Besucher werden zu Polizisten

Ein paar Schritte weiter informierte die Regionalpolizei Oberes Fricktal über ihre Arbeit. Anschaulich präsentierten Wachtmeisterin Nadia Frei und ein Kollege den Besuchern die Polizeiausrüstung: vom Funkgerät über die Handschellen bis hin zur Dienstwaffe. An einem Bildschirm konnten die Besucher in die Rolle eines Polizisten schlüpfen. Nach dem Einblenden einer brisanten Situation – wie dem Fund eines Verletzten oder einem Angriff durch einen Hund – hatten die Teilnehmer 15 Sekunden Zeit, sich per Knopfdruck für einen von acht Ausrüstungsgegenständen zu entscheiden. Dabei konnte mehr als ein Gegenstand die richtige Lösung sein. «Die Besucher sollen verstehen, wie Polizisten in Sekunden entscheiden müssen, welches Einsatzmittel zu verwenden ist», erklärte Frei.

Neben informativen Angeboten war die dreitägige Expo17 natürlich in erster Linie eine Gewerbeausstellung. Alle drei Jahre lädt Gewerbe Region Frick-Laufenburg zur Expo ein. Diesmal präsentierte es sich in 24 Welten, wo die Aussteller ihr Leistungsangebot unter einem gemeinsamen Thema darbieten konnten. In Welten mit eindeutigen Namen wie Gesundheit oder Energie oder malerischen Begriffen wie Eile mit Weile oder Freak-Taler konnten sich die Besucher über die Produktpalette und Dienstleitungen von 92 Unternehmen informieren. Auch das Kulinarische kam dabei nicht zu kurz. Vom indischen Gericht am schön gedeckten Tisch mit Kerzen bis zur Portion Pommes in der Pappschale gab es alles.

Zufriedene Aussteller

Mit der Besucherzahl war Claudia Rämi von Blueme Kari zufrieden. Den Besuchern präsentierte sie saisonale Deko und Orchideen. «Wir haben ein gutes Echo», sagte die Geschäftsinhaberin, die mehrere Filialen in Frick und Brugg betreibt. Auch René Leuenberger von der Gärtnerei Leuenberger (Laufenburg) war mit der Frequenz zufrieden, auch wenn der Erfolg einer Gewerbeschau nicht unmittelbar messbar sei, wie er meinte. «Aber wer nichts macht und wer sich nicht präsentiert, der wird vergessen», meinte Leuenberger, der den Besuchern Whirlpools vorführte. «Die Expo in Frick ist genau das Richtige, um unsere Produkte zu präsentieren. Die Gewerbeausstellung ist nur alle drei Jahre, daher ist Interesse da.» Die Gärtnerei nahm zum dritten Mal an der Expo teil.

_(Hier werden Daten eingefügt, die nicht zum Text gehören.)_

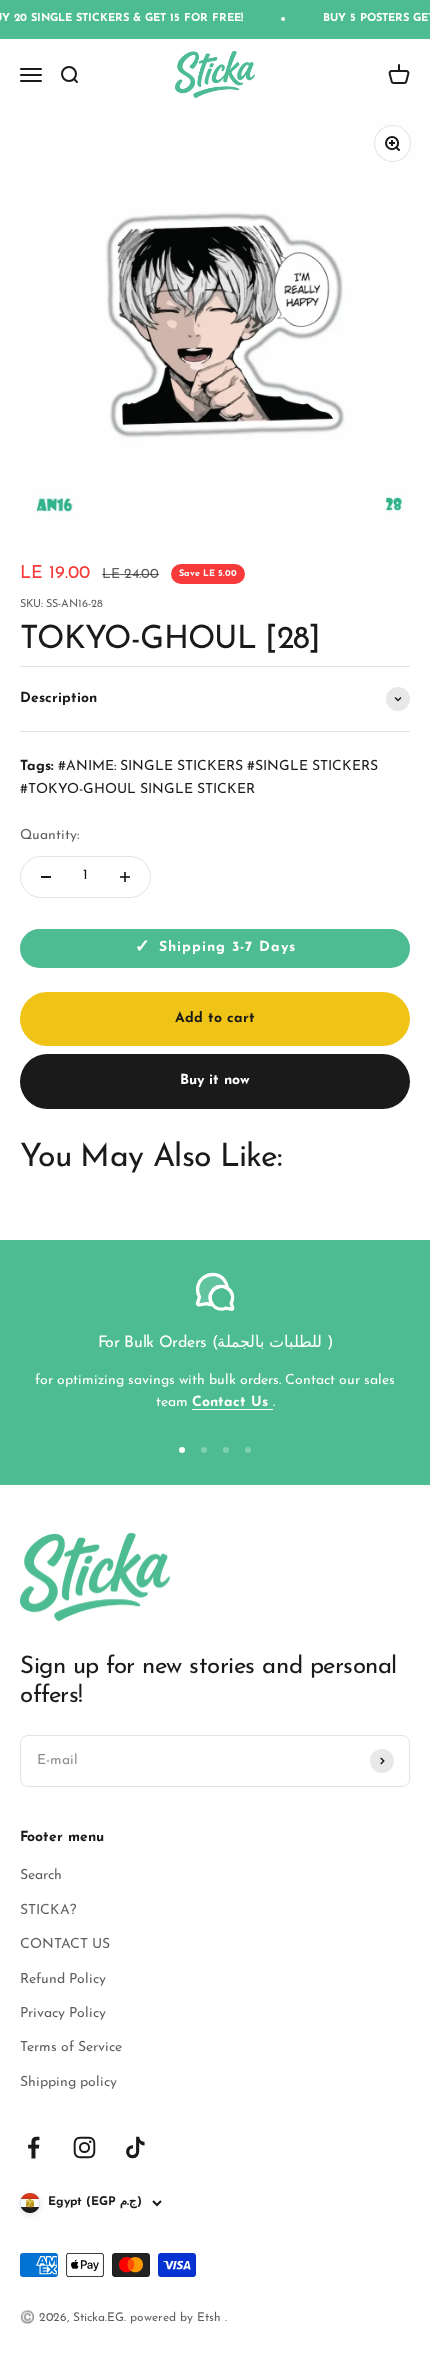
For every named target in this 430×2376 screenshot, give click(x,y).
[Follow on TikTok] (135, 2147)
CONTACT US (65, 1944)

Bei der Basler Versicherung lockte ein spezieller Fahrsimulator die Besucher: ein Simulator für eine Fahrt unter Alkoholeinfluss mit getrübter Sicht und schlingernder Lenkung. Kundenberater David Hulzer erzählte, dass einige Kinder kämen, die nicht zur Zielgruppe gehörten, aber auch Erwachsene das Gerät ausprobieren wollten. «Die Leute halten eher mal an und schauen sich den Stand an», erklärte Hulzer.

Viele Besucher kamen aus Zeitvertreib an die Expo. So auch Peter Roman aus Mettauertal und seine Begleiterin, die aus Neugierde über die Expo schlenderten. Er meinte: «Wir haben kein spezielles Interesse, sondern wollten aus Spass mal durchlaufen.»